- To do
Give back exactly the lines of the entries below from the line with "1175x401 pixels. Task: Open" to the line with "Given: Click the Fragplace bottle logo icon", inclusive, and only those.

- Given entries
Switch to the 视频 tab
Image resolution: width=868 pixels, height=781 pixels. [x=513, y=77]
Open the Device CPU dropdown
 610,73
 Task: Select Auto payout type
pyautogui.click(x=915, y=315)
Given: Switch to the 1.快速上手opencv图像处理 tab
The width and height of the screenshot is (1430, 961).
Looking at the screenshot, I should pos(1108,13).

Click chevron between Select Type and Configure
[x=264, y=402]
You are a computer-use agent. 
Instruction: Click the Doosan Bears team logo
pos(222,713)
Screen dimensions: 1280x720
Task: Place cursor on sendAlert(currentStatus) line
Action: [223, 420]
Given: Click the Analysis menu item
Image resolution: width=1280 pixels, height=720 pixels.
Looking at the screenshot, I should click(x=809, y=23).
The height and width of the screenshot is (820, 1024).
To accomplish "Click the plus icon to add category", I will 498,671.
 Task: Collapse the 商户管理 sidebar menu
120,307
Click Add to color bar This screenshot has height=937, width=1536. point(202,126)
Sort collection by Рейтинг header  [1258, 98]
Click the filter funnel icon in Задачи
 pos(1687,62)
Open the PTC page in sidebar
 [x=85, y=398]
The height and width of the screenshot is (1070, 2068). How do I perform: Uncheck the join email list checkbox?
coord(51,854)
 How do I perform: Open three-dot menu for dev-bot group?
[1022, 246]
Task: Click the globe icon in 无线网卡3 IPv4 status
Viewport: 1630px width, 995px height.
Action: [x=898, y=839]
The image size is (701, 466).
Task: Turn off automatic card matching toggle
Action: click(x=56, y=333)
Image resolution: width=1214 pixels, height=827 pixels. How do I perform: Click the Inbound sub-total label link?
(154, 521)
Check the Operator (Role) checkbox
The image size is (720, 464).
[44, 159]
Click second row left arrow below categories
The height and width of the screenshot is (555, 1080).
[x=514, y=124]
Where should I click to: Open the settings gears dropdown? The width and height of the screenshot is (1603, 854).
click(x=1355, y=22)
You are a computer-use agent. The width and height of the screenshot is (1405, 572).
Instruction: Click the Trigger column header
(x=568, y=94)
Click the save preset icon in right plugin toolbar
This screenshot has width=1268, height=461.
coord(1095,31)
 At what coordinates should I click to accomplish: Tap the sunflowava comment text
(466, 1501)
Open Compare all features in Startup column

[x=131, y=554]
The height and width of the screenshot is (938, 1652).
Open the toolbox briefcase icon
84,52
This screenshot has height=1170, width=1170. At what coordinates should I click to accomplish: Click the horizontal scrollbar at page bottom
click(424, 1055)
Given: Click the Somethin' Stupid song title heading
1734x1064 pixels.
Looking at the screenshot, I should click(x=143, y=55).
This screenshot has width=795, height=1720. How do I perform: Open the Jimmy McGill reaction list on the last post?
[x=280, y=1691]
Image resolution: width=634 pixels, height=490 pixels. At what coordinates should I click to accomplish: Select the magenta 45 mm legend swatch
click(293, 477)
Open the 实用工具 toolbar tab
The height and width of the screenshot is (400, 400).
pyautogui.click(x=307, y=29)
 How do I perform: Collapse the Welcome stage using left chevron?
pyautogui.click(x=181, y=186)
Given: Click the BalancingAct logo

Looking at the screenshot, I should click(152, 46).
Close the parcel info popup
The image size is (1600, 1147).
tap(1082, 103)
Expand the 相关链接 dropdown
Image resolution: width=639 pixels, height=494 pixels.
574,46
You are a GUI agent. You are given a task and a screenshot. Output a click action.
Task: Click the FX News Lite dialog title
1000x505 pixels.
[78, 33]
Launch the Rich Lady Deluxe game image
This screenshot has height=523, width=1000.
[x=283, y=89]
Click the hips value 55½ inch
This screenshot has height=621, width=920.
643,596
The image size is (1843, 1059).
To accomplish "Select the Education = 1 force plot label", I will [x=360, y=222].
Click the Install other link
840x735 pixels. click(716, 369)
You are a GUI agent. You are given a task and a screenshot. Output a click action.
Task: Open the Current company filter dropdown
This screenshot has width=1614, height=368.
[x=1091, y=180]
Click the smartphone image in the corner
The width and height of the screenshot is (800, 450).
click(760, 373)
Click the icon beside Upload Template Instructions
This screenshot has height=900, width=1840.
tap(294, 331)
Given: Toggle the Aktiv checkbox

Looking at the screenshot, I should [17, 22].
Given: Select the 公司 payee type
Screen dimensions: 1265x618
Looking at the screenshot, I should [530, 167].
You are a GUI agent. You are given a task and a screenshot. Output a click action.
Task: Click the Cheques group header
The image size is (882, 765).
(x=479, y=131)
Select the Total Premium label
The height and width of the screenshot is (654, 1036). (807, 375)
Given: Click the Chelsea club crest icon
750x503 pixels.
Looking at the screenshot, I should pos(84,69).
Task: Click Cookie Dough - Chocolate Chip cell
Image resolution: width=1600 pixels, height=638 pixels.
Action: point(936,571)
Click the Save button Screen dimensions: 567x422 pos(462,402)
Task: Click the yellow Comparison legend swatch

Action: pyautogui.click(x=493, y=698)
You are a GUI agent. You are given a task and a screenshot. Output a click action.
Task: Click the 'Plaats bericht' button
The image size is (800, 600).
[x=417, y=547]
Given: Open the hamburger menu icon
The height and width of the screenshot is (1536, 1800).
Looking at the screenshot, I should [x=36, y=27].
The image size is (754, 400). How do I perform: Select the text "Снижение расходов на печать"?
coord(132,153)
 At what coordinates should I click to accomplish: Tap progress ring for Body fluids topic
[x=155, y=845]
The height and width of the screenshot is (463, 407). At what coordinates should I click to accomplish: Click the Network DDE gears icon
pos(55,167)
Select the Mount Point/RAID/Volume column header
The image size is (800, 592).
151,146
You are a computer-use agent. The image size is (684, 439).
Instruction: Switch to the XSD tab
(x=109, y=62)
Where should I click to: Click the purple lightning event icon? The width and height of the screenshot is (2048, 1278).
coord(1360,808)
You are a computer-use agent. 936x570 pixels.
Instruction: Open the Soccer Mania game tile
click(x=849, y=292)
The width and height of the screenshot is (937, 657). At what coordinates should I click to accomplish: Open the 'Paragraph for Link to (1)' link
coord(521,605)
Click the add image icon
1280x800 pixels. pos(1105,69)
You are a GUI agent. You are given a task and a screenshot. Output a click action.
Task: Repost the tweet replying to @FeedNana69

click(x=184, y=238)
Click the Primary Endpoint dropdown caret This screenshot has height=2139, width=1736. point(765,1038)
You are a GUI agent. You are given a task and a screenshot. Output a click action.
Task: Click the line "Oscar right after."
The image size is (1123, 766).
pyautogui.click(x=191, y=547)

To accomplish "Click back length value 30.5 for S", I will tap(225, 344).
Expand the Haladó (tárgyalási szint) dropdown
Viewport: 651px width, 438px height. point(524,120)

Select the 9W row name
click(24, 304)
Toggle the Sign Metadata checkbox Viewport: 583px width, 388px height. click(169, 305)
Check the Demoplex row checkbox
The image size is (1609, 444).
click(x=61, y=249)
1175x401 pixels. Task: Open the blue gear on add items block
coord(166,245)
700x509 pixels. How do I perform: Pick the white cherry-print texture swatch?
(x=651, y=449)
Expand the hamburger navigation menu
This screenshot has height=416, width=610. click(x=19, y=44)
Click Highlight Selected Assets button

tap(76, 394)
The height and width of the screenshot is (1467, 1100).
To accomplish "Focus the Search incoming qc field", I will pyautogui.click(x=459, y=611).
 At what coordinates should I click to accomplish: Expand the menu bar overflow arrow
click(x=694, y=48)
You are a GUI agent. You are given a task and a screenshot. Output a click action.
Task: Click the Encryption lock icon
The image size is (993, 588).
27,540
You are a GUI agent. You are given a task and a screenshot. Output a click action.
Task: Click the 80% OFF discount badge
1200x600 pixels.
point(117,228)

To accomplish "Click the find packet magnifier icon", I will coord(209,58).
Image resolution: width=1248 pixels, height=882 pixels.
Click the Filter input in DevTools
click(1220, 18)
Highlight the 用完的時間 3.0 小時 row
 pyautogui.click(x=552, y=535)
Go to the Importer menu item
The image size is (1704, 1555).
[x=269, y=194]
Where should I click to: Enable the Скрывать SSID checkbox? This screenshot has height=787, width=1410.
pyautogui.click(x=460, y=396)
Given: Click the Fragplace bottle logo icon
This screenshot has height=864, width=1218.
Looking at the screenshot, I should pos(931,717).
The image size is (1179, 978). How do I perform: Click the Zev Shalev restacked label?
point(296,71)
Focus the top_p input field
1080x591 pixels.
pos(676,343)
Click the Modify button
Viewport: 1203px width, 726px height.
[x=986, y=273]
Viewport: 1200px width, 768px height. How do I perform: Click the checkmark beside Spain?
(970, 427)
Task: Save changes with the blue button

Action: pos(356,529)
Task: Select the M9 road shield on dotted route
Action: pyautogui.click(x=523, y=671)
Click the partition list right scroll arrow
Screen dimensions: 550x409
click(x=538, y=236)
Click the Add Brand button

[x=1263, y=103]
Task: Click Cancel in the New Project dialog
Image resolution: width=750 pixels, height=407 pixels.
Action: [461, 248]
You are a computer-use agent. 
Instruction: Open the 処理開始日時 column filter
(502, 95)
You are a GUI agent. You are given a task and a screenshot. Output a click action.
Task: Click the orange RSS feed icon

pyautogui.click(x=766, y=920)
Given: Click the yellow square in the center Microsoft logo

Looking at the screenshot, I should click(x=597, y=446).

- Solved exercise
1175x401 pixels. Task: Open the blue gear on add items block
coord(166,245)
700x509 pixels. How do I perform: Pick the white cherry-print texture swatch?
(x=651, y=449)
Expand the hamburger navigation menu
This screenshot has height=416, width=610. click(x=19, y=44)
Click Highlight Selected Assets button

tap(76, 394)
The height and width of the screenshot is (1467, 1100).
To accomplish "Focus the Search incoming qc field", I will pyautogui.click(x=459, y=611).
 At what coordinates should I click to accomplish: Expand the menu bar overflow arrow
click(x=694, y=48)
You are a GUI agent. You are given a task and a screenshot. Output a click action.
Task: Click the Encryption lock icon
The image size is (993, 588).
27,540
You are a GUI agent. You are given a task and a screenshot. Output a click action.
Task: Click the 80% OFF discount badge
1200x600 pixels.
point(117,228)

To accomplish "Click the find packet magnifier icon", I will coord(209,58).
Image resolution: width=1248 pixels, height=882 pixels.
Click the Filter input in DevTools
click(1220, 18)
Highlight the 用完的時間 3.0 小時 row
 pyautogui.click(x=552, y=535)
Go to the Importer menu item
The image size is (1704, 1555).
[x=269, y=194]
Where should I click to: Enable the Скрывать SSID checkbox? This screenshot has height=787, width=1410.
pyautogui.click(x=460, y=396)
Given: Click the Fragplace bottle logo icon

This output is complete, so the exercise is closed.